_Description of the task_
The lines to return are those below that contain the word "Health".

── Material provided

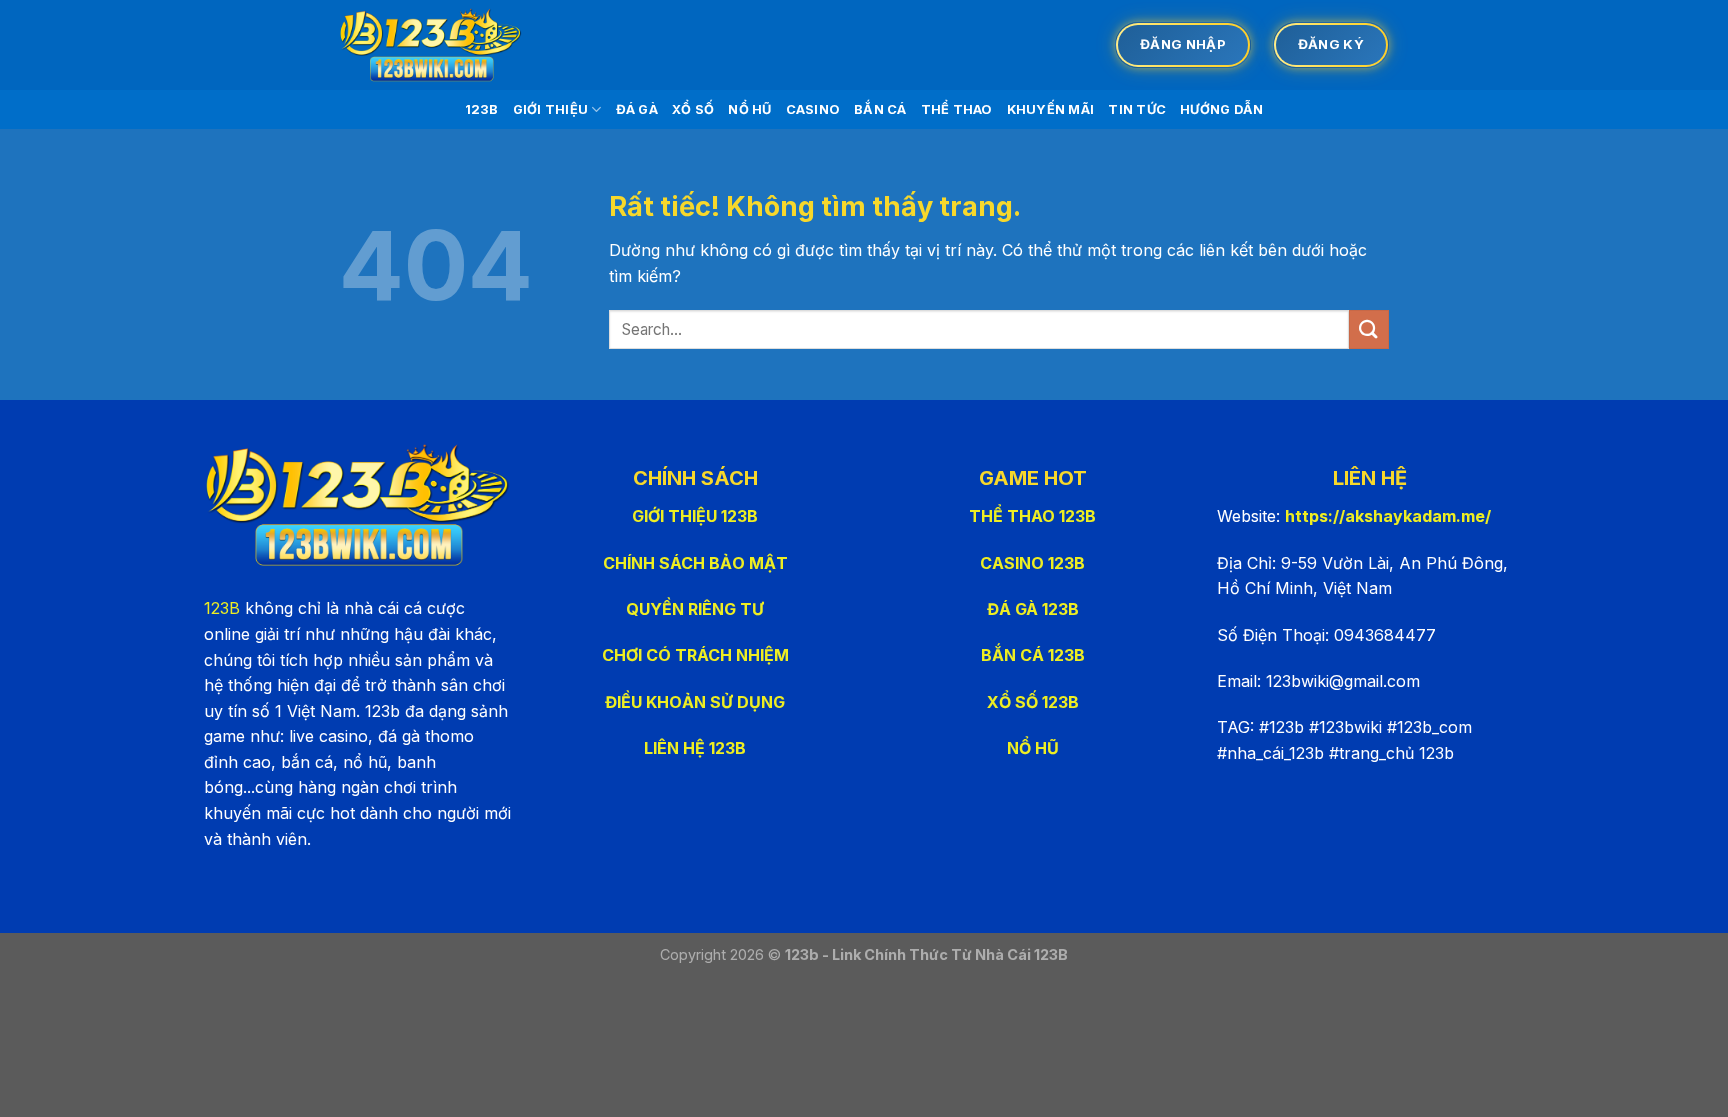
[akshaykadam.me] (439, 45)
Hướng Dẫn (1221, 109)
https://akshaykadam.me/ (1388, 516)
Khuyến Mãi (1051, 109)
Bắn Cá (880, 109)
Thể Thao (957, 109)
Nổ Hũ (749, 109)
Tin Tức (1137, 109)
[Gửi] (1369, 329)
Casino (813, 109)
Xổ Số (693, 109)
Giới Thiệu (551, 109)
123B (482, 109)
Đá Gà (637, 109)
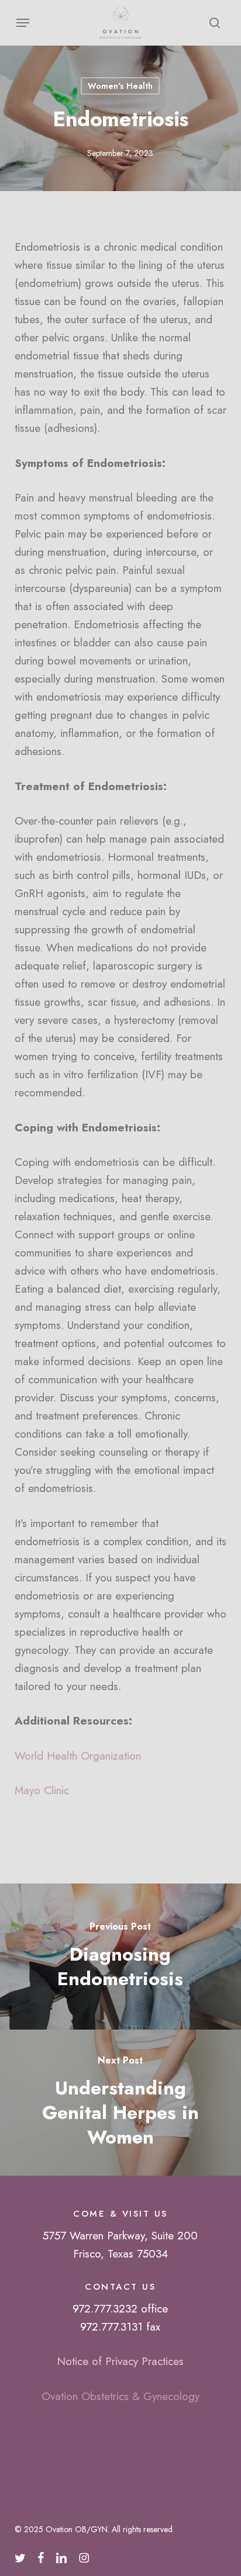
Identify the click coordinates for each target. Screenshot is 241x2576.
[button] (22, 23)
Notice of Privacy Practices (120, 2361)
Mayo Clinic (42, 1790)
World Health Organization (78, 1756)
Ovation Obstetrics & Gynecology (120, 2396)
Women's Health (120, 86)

────

_Expected output_
World Health Organization (78, 1756)
Women's Health (120, 86)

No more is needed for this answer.